Work to complete:
Write out again, word for word, the lines below from the line that holds "Enable getting latest updates as available" through the line that holds "The height and width of the screenshot is (394, 689).", omitting pictures.

[Screenshot grounding data]

=-=-=

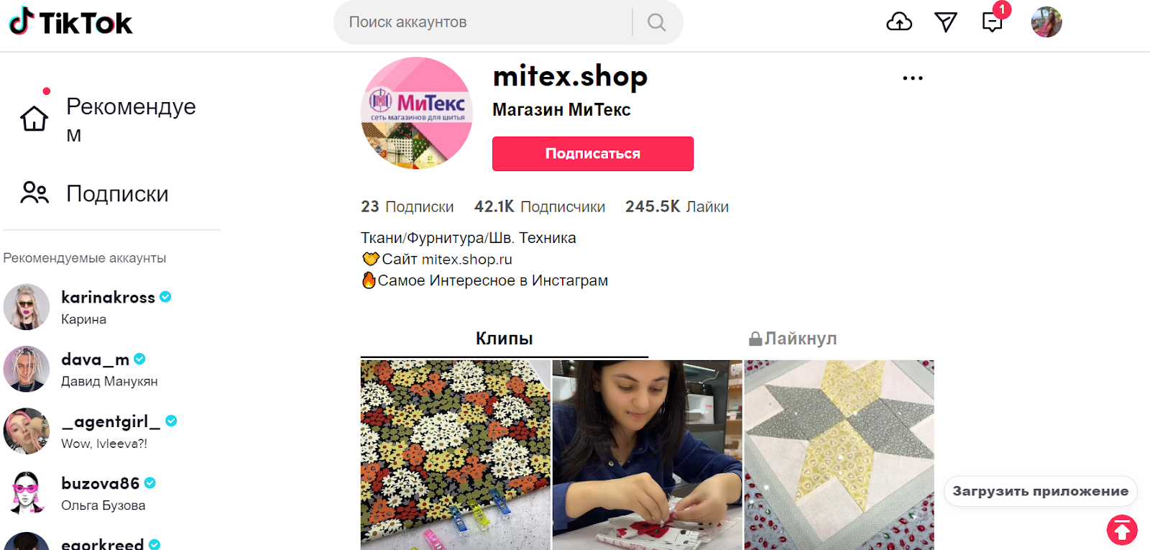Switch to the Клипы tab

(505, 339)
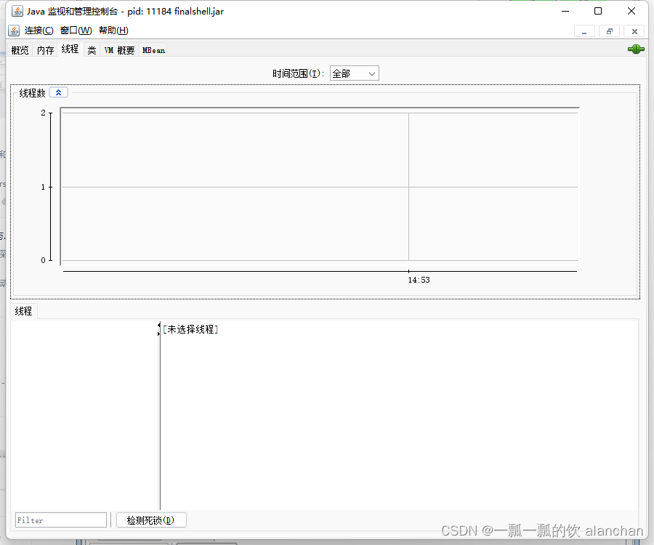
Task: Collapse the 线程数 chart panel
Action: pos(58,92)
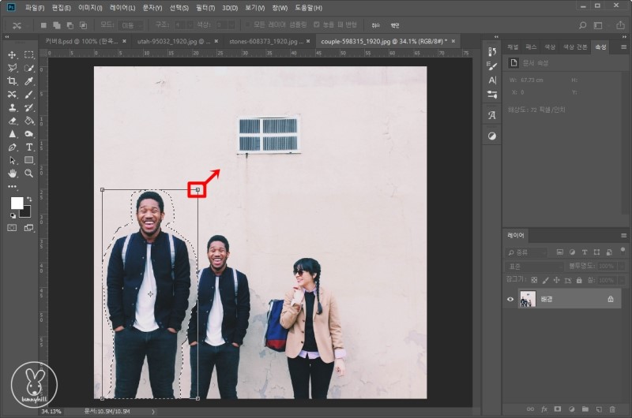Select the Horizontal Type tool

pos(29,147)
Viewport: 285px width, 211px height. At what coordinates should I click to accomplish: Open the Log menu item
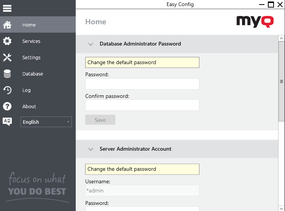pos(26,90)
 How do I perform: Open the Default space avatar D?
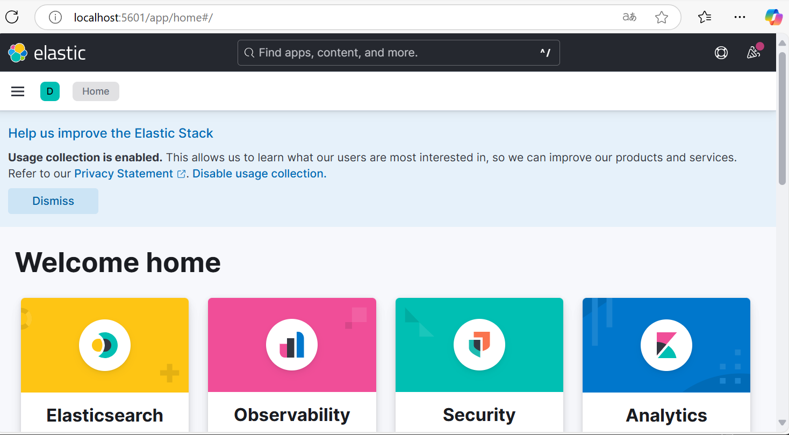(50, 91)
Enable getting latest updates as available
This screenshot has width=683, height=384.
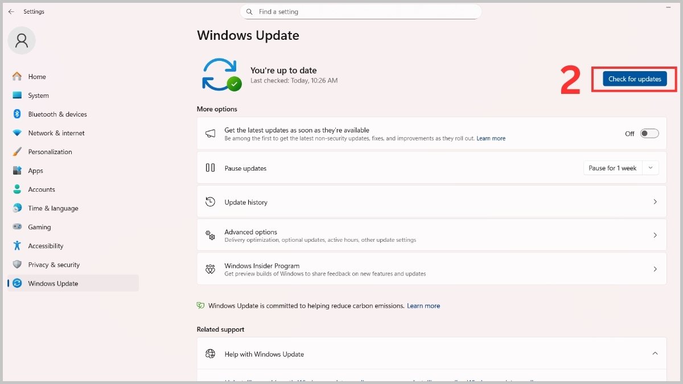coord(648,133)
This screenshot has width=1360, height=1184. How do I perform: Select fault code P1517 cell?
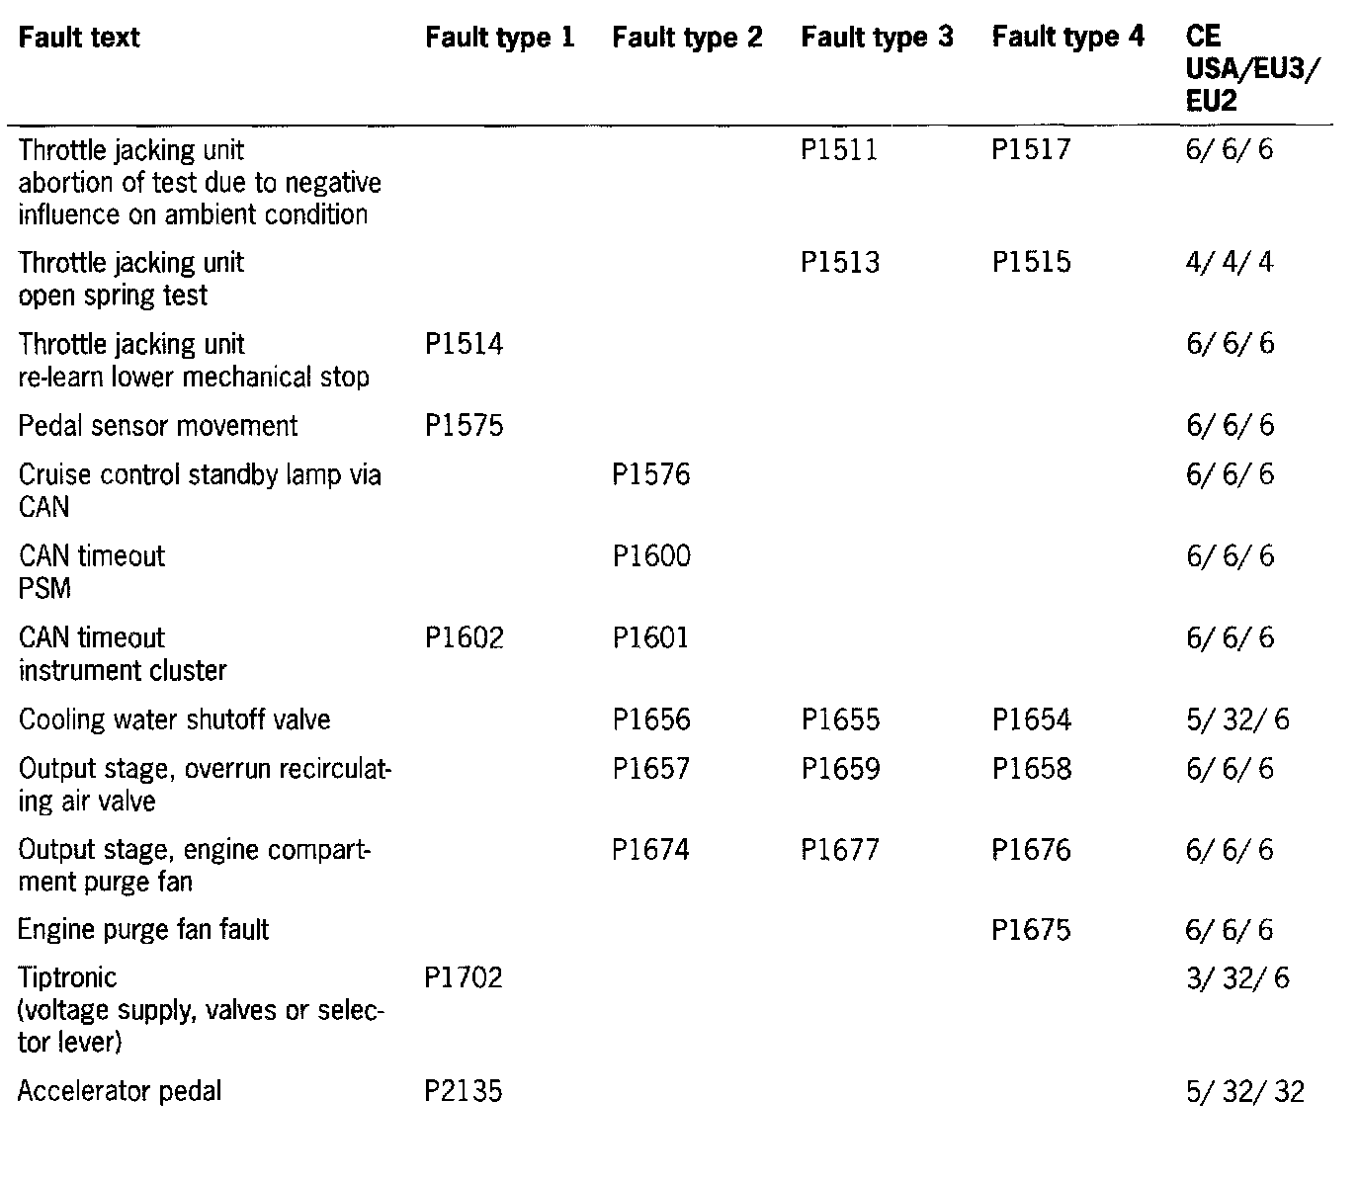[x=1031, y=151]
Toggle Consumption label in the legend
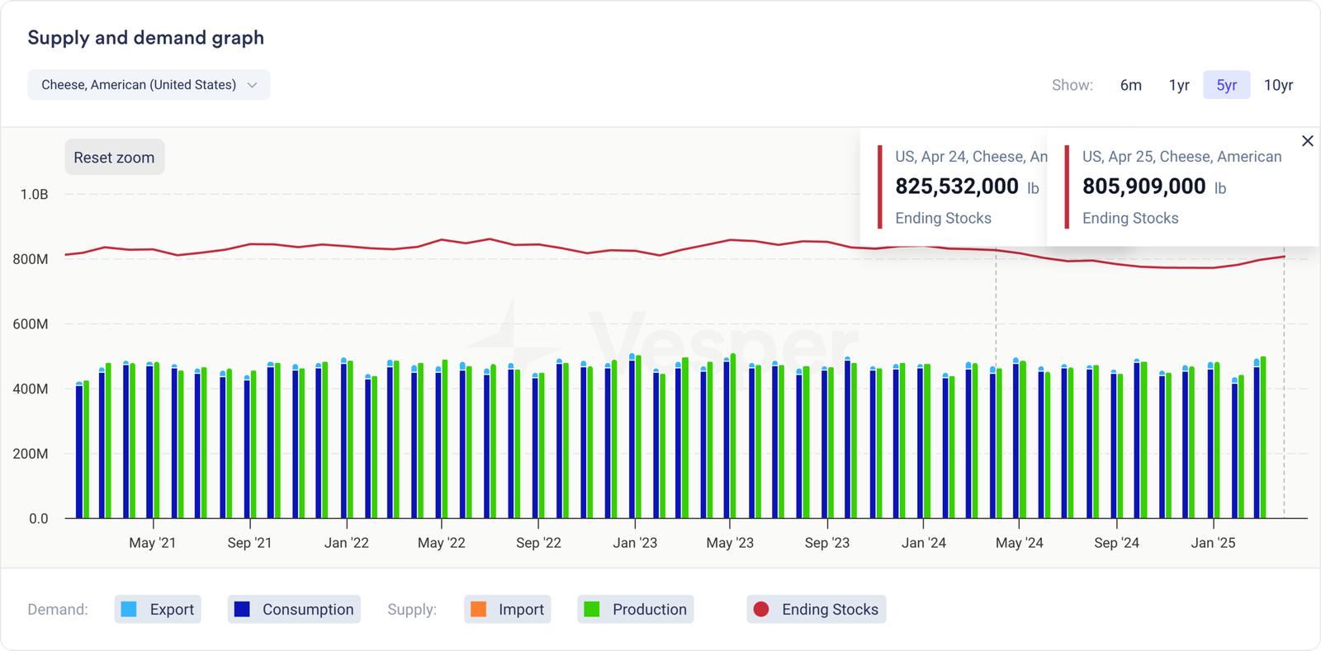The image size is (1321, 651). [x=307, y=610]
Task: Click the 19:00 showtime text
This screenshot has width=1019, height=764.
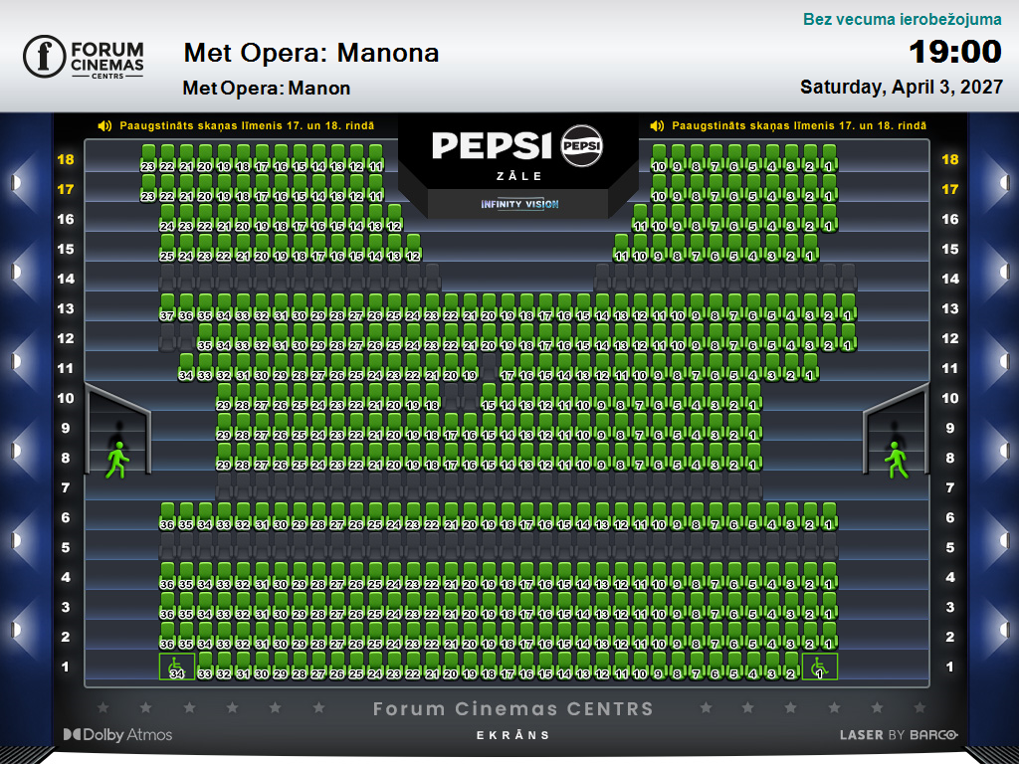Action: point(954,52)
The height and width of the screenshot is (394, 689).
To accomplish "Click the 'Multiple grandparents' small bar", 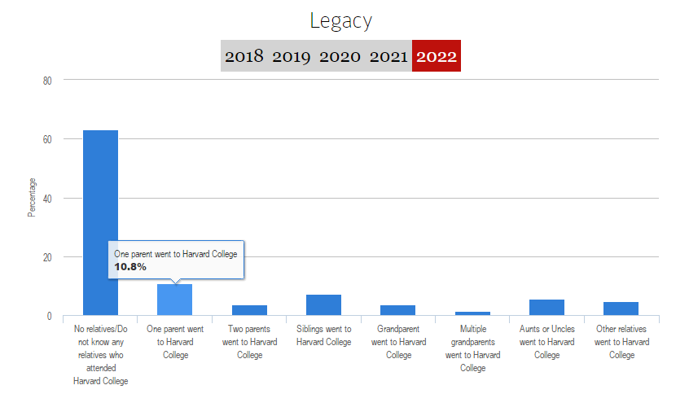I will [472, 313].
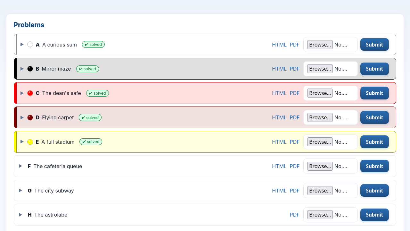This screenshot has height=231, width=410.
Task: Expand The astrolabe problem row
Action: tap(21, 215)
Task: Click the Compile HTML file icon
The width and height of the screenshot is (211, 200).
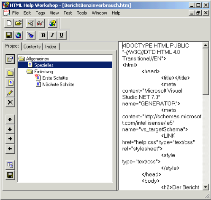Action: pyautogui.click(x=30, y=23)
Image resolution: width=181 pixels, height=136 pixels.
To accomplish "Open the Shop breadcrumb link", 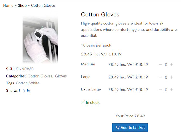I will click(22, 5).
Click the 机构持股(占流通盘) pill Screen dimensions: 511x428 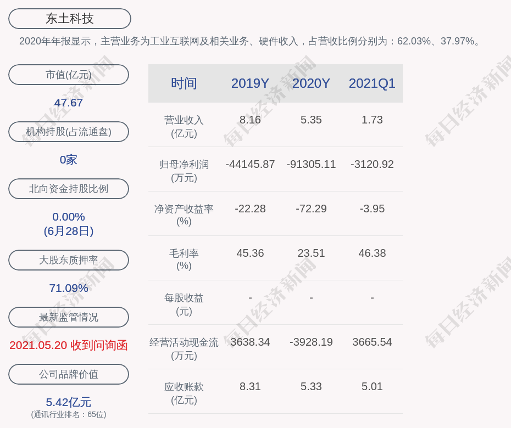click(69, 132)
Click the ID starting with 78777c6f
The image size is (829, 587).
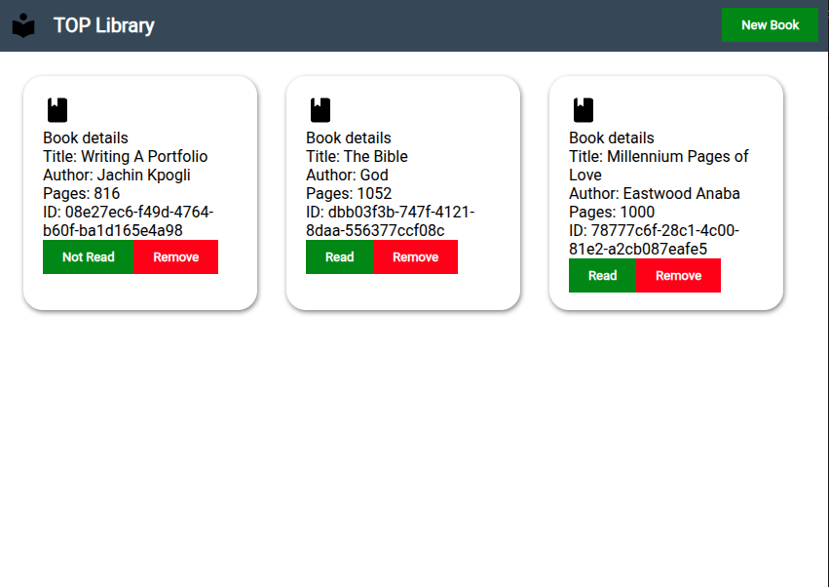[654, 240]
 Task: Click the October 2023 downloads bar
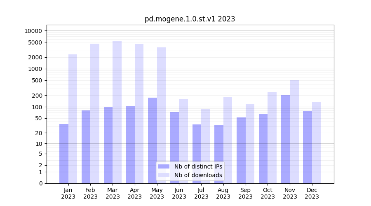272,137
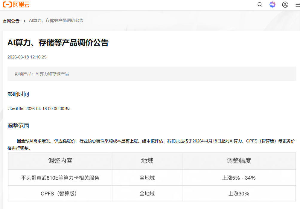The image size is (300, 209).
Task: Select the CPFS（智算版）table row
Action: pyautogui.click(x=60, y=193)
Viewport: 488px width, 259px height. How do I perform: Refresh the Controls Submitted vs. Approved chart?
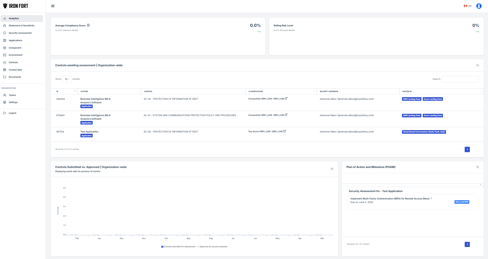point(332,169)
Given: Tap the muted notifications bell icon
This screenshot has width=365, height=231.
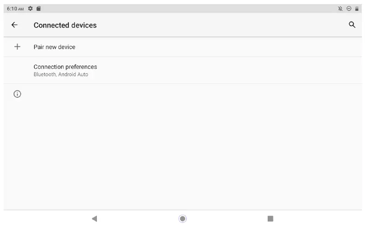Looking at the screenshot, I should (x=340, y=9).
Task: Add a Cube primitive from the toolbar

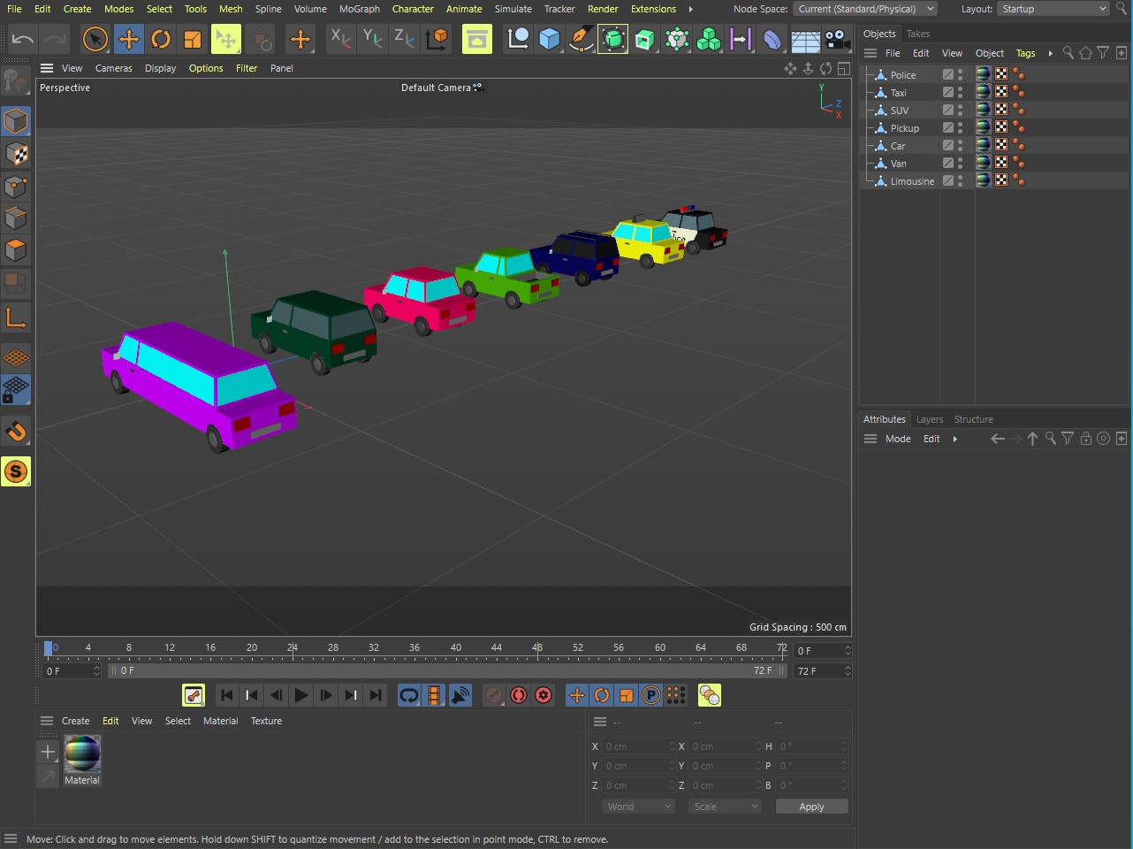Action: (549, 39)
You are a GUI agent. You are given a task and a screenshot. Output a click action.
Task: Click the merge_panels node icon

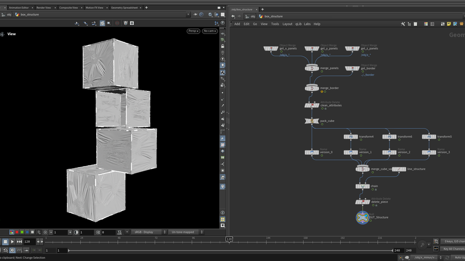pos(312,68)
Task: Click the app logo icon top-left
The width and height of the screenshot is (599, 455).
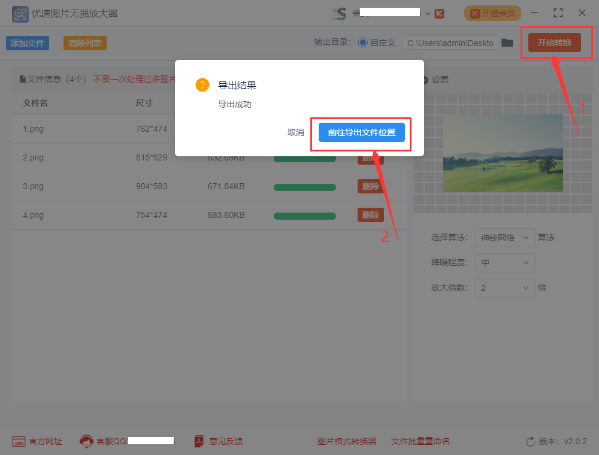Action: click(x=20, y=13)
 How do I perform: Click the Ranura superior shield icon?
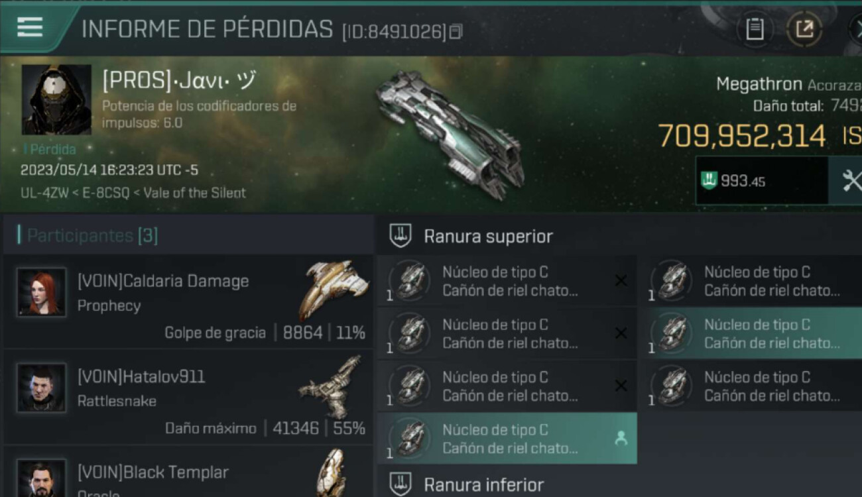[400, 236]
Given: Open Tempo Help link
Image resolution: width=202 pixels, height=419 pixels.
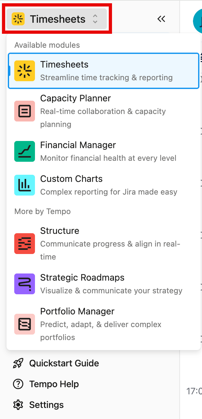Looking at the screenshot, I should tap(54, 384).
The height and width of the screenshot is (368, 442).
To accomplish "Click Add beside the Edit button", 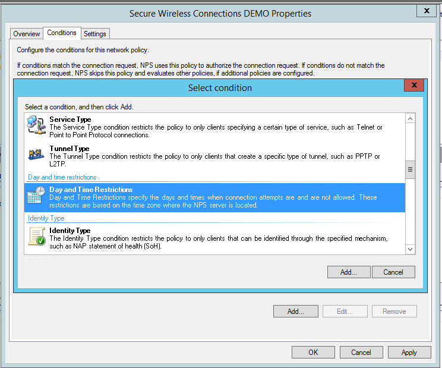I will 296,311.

=-=-=

Solution:
Enable getting latest updates as available
This screenshot has width=683, height=384.
coord(648,133)
This screenshot has width=1360, height=1184. How do I perform: Select fault code P1517 cell?
[x=1031, y=151]
Toggle Consumption label in the legend
The image size is (1321, 651). [x=307, y=610]
Task: Click the 19:00 showtime text
This screenshot has width=1019, height=764.
Action: point(954,52)
The height and width of the screenshot is (394, 689).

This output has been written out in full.